→ **Task brief**:
Reproduce without change the lines of the records between the line containing "Toggle Edit mode for Top Sites" and the line containing "714x514 pixels. At", inclusive.

→ **Given entries**:
=-=-=-=-=
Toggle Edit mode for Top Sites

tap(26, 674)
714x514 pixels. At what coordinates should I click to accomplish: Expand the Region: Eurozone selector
=-=-=-=-=
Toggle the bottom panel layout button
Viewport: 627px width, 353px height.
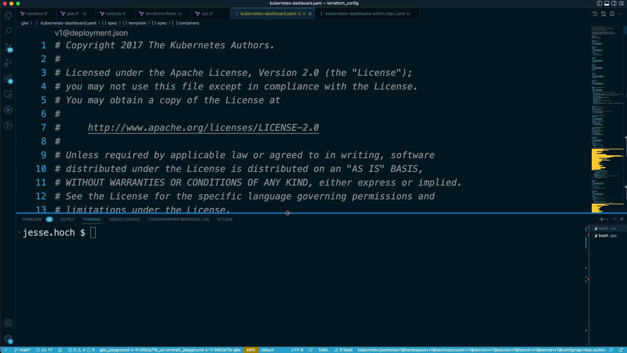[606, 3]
=-=-=-=-=
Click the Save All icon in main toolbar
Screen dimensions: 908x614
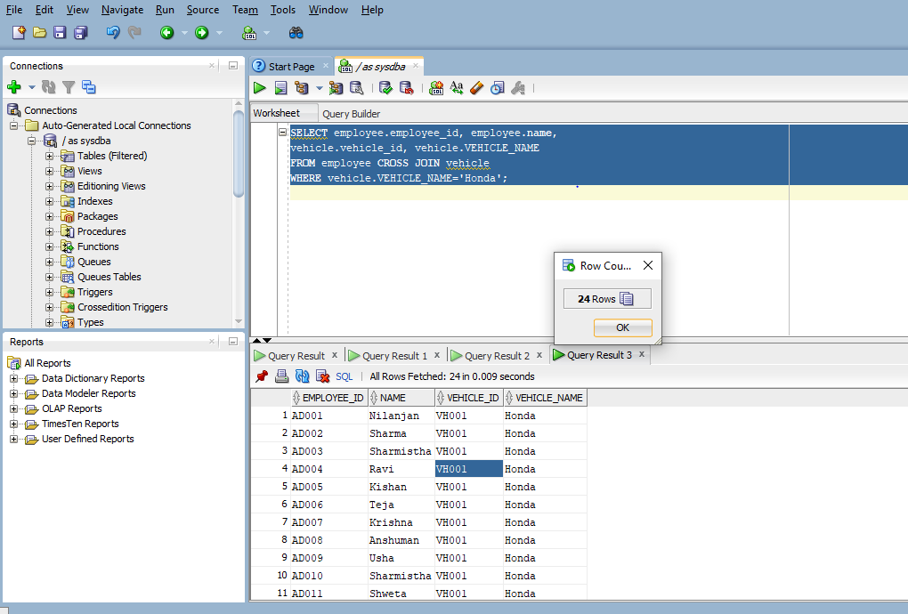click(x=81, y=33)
=-=-=-=-=
→ **Expected answer**:
Toggle Edit mode for Top Sites

tap(26, 674)
714x514 pixels. At what coordinates should I click to accomplish: Expand the Region: Eurozone selector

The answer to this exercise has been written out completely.